PASSAGE:

In order to support high-resolution input, down-sampling aggressively in order to meet real-time and power consumption requirements is currently needed. Aspects of the previously described disclosure describe multi-aspect ratio techniques related to down-sampling for stereo depth estimation utilizing asymmetric operations in width and height, emphasizing width, to provide a stereo view that preserves disparity and enhanced resolution, while still being performed in an efficient manner. In one aspect, asymmetric down-sampling is implemented to better preserve disparity and to avoid low resolution in the width. Asymmetric super resolution may then be utilized to return desirable output as to the original input aspect ratio. For example, down-sampling may occur to as much as 32× in the height dimension, enabling a larger respective field, while keeping the disparity dimension down at 16× or even 8×. Further, disparity can be enhanced by allocating more computational power with asymmetric encoding and asymmetric super resolution.
As has been described, the previously described techniques for stereo depth estimation that utilize multi-aspect-ratio down-sizing implementations that focus more on width than in height for stereo depth (e.g., width-centric) results in pixel-wise disparities between rectified stereo images being processed in a manner that provides disparity preservation. Further, by the implementation of ML operations for learning and/or inference in encoding/down-sampling operations, stereo depth estimation for stereo images is further improved. In this way, down-sampling operations provide stereo vision of the image with improved disparity preservation. Also, by utilizing the previously described techniques of the disclosure, stereo vision is provided that preserves disparity and enhanced resolution, while being done in a more efficient computational manner by focusing more on width than height, which results in less computational tasks and less power than the conventional process.

COLLECTED DATA:
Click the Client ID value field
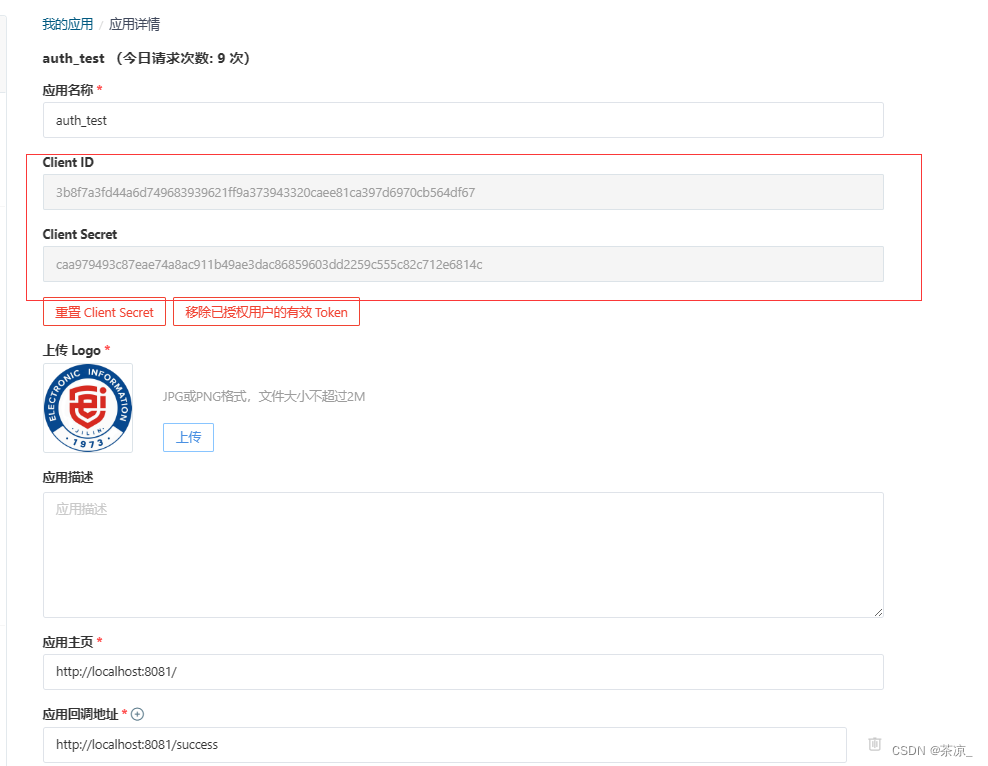 click(462, 191)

PROBLEM SET:
**1)** Answer from the passage on stereo depth estimation:
(a) Down-sampling may reach what factor in the height dimension?
(b) Which operations are applied during encoding/down-sampling to further improve stereo depth estimation?
(c) Compared with the conventional process, what two things does focusing more on width than height reduce?
**2)** Rewrite the paragraph of the passage on stereo depth estimation that begins "As has been described" as a bulleted list, keeping its main facts.
**3)** Pick up the passage on stereo depth estimation after its final sentence and carry it on.

ANSWERS FOR THE EXERCISE:
**1)**
(a) As much as 32×.
(b) ML operations for learning and/or inference.
(c) Computational tasks and power.

**2)**
- Width-centric, multi-aspect-ratio down-sizing for stereo depth estimation processes pixel-wise disparities between rectified stereo images in a way that preserves disparity.
- ML operations for learning and/or inference in encoding/down-sampling further improve stereo depth estimation.
- Down-sampling operations therefore give stereo vision with improved disparity preservation.
- Focusing more on width than height preserves disparity and enhanced resolution while needing fewer computational tasks and less power than the conventional process.

**3)**
It should be appreciated that the features previously described for down-sampling for stereo depth estimation utilizing asymmetric operations in width and height may be utilized for a wide variety of different devices 130. In particular, these type of digital video capabilities may be incorporated into a wide range of devices, including digital televisions, digital direct broadcast systems, wireless broadcast systems, personal digital assistants (PDAs), laptop or desktop computers, digital cameras, digital recording devices, digital media players, video gaming devices, video game consoles, cellular or satellite radio telephones, video teleconferencing devices, and the like. Also, such devices may implemented in scenarios related to vehicles, mobile devices, security, etc.
Various illustrative logical blocks, modules, circuits, and algorithm steps described in connection with the aspects disclosed herein may be implemented as electronic hardware, computer software, or combinations of both. To clearly illustrate this interchangeability of hardware and software, various illustrative components, blocks, modules, circuits, and steps have been described above generally in terms of their functionality. Whether such functionality is implemented as hardware or software depends upon the particular application and design constraints imposed on the overall system. Skilled artisans may implement the described functionality in varying ways for each particular application, but such implementation decisions should not be interpreted as limitations.
The various illustrative logical blocks, modules, and circuits described in connection with the aspects disclosed herein may be implemented or performed with a general purpose processor, a DSP, an ASIC, an FPGA or other programmable logic device, discrete gate or transistor logic, discrete hardware components, or any combination thereof designed to perform the functions described herein. A general purpose processor may be a microprocessor, but in the alternative, the processor may be any conventional processor, controller, microcontroller, or state machine. A processor may also be implemented as a combination of computing devices, e.g., a combination of a DSP and a microprocessor, a plurality of microprocessors, one or more microprocessors in conjunction with a DSP core, or any other such configuration.
Various modifications to the described aspects may be apparent to those skilled in the art, and the generic principles defined herein may be applied to other embodiments without departing from the spirit or scope of the disclosure. Thus, the present disclosure is not intended to be limited to the embodiments shown herein but is to be accorded the widest scope consistent with the principles and novel features disclosed herein.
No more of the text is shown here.